For occupiers, this is not a theoretical argument. It is a very real problem that needs addressing now.

“The changing consumer will continue to change,” says Ben Wall, Poundland’s head of portfolio management. “The period of change will become shorter. What was a three- to five-year time horizon will become two to four years. So the warehousing needs of occupiers will change more quickly. Landlords and developers will have to get on board with that or the fast-moving e-tailers, couriers and postal services will be confined forever to grade-B space or grade-C space. Traditional retailers that have distribution networks will be taking up the grade-A space but planning a lot earlier for it.

“And that’s the other issue today. You have to plan so far in advance because of the lack of speculative development.”

 Take-up rockets, availability falls and investors pile in

By last month, take-up in the big sheds market for 2014 was already 50% up on last year, according to Savills. Indeed, the volume – 28.5m sq ft and rising – is the highest since 2010. Meanwhile, industrial availability across all grades in England stands at 25m sq ft, less than one-third of the level five years ago.

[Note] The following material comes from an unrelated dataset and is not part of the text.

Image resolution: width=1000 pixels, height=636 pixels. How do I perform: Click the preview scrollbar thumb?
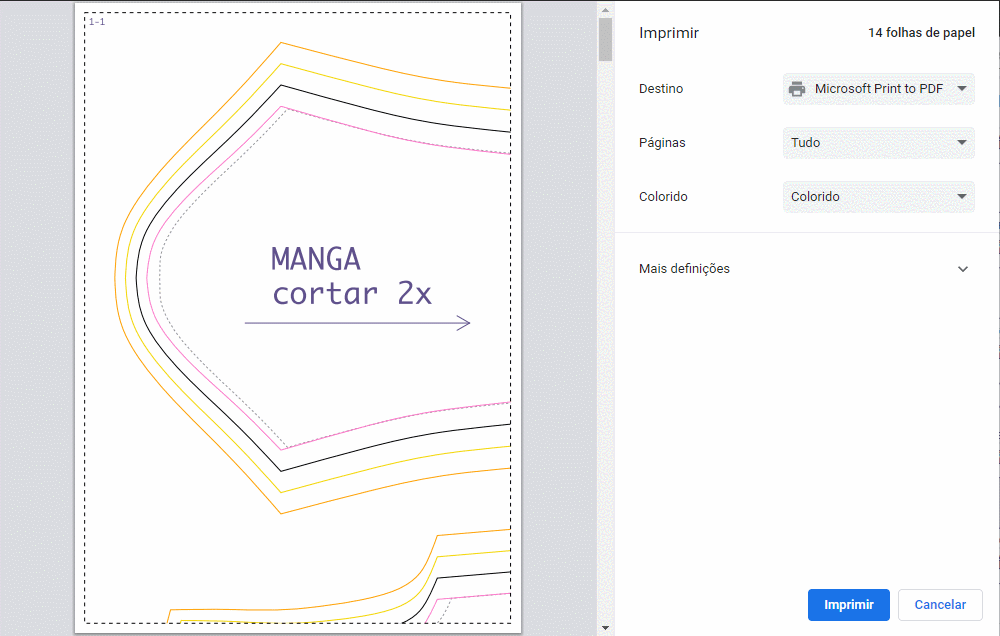pos(605,40)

The average unit size is also on the rise – up from 217,000 sq ft nine years ago to 231,000 sq ft today, reflecting the need for large omni-channel distribution warehouses. And almost all regions across the UK have benefited, though none more so than the industrial heartland of the Midlands, where take-up has doubled.

Investors are piling in too with the industrial and logistics sector in 2014 accounting for 11% of all UK investment – or £3.4bn – up from 9% in 2013.

There is a growing demand from an increasingly diverse investor group from the UK and overseas and Savills research shows £3.4bn has been transacted across distribution warehouse investment to date this year, compared with £2.1m in 2013.